Back to the bread. The Israelites complain in Numbers 11:5: "If only we had meat to eat! We remember the fish we ate in Egypt at no cost -- also the cucumbers, melons, leeks, onions, and garlic."

At no cost?! The cost of freedom is a steep price for anyone to pay, but the Israelites reduce it to nothing in their forgetfulness. The Lord provides the hungry Israelites with sustenance. Does He give them a nine-course meal each morning or evening? No. 

He provides a one-time meal of quail: "That evening, quail came and covered the camp." The Israelites could eat their fill of meat. And then He provides a continuous supply of bread for the entire time the Israelites journey through the desert.

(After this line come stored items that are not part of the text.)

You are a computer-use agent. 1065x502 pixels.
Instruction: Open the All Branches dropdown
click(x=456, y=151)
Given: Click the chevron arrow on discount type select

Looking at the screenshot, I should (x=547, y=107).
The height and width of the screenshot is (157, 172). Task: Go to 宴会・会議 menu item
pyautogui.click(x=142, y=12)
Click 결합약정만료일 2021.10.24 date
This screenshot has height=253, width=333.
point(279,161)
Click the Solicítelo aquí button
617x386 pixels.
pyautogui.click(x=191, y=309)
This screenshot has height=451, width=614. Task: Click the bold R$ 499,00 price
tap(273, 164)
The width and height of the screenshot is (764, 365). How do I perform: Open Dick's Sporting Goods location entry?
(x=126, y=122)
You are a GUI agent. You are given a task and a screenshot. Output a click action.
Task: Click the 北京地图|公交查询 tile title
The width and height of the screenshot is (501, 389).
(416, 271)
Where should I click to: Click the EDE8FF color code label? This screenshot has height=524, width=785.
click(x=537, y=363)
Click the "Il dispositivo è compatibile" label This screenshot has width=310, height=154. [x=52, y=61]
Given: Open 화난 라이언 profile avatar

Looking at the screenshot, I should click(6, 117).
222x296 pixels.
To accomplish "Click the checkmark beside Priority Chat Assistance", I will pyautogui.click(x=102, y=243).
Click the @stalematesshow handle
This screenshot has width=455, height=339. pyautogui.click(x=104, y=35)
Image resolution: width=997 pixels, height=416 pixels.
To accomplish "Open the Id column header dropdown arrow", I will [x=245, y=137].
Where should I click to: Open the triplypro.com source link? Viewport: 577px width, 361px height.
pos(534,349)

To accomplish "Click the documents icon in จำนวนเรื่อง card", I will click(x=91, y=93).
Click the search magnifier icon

God's timing is key: This same manna that the Lord sends, with exact regularity, day in, day out -- except for the seventh day of each week -- this same manna stops coming the day after the Israelites celebrate the Passover in the Promised Land. "The day after the Passover, that very day, they ate some of the produce of the land, unleavened bread, and roasted grain. The manna stopped the day after they ate this food from the land; there was  no longer any manna for the Israelites, but that year, they ate of the produce of Canaan" (Joshua 5:11-12).

Know what this reminds me of? The wedding feast of the Lamb. Revelation 19:9: "Blessed are those who are invited to the wedding supper of the Lamb." Wedding suppers are sumptuous, rich, plentiful. Wedding feasts are an outpouring of generosity on the part of the bride and groom as they lavish their appreciation and love on their guests, and as they invite others to share in their joy.

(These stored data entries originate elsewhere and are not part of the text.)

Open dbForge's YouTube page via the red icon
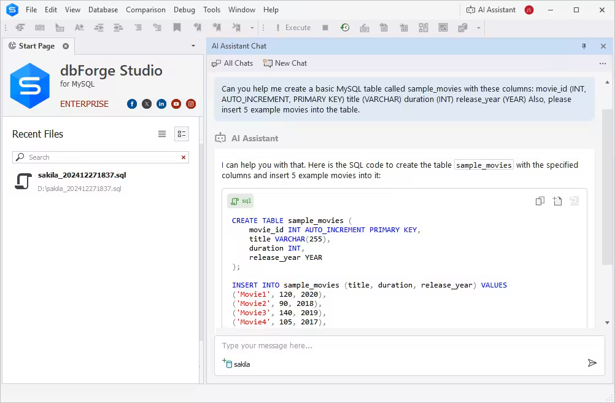Screen dimensions: 615x403 [x=176, y=104]
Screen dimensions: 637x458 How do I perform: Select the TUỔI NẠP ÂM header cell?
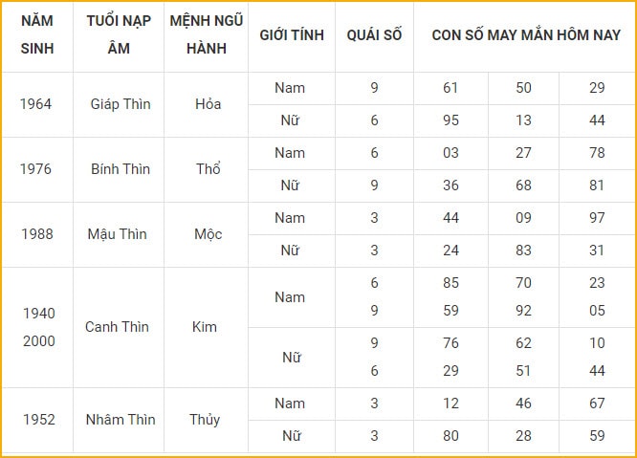pyautogui.click(x=119, y=35)
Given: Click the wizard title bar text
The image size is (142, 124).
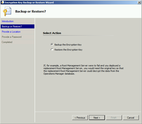Looking at the screenshot, I should [x=29, y=3].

John 6:25-29 gives us a little speech Jesus tells His disciples when they find Him after the feeding of the five-thousand. "I tell you the truth, you are looking for Me, not because you saw miraculous signs, but because you ate the loaves and had your fill. Do not work for food that spoils, but for food that endures to eternal life, which the Son of Man will give you. On Him God the Father has placed His seal of approval." He goes on, in verse 35, to say: "I am the Bread of life. He who comes to me will never go hungry, and He who believes in Me will never be thirsty." 

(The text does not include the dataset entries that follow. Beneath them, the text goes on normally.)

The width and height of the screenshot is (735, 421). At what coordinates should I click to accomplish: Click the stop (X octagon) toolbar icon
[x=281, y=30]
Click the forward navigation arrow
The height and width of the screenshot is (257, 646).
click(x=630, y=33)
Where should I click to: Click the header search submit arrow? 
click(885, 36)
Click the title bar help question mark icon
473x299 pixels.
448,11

See -- breadcrumbs are transitory, until we eat of the Bread of life. Until we sit down at the wedding table of the Lamb and eat the wedding feast, everything else is temporary. Jesus is the only lasting "Bread." Jesus is the only Living Water ("Everyone who drinks this water will be thirsty again, but whoever drinks the water I give him will never thirst. Indeed the water I give him will become in him a spring of water welling up to eternal life" -- John 4:13-14).

When schools let out last year, teachers did what they could to teach. We dropped breadcrumbs onto a path, not having any idea when the trail would run out, or if the bread would be enough to follow. Our goal was to get the children through until we could meet again. 

And wow, that journey has been long, much much longer than anticipated.

This simple example fades drastically in comparison to the pilgrimage we walk here on earth as we wait for the wedding feast in heaven. Revelation 2:25: "Only hold on to what you have until I come." The Lord sends sustenance along the way -- until the very day we eat the wedding feast in the final Promised Land.

What a day that will be!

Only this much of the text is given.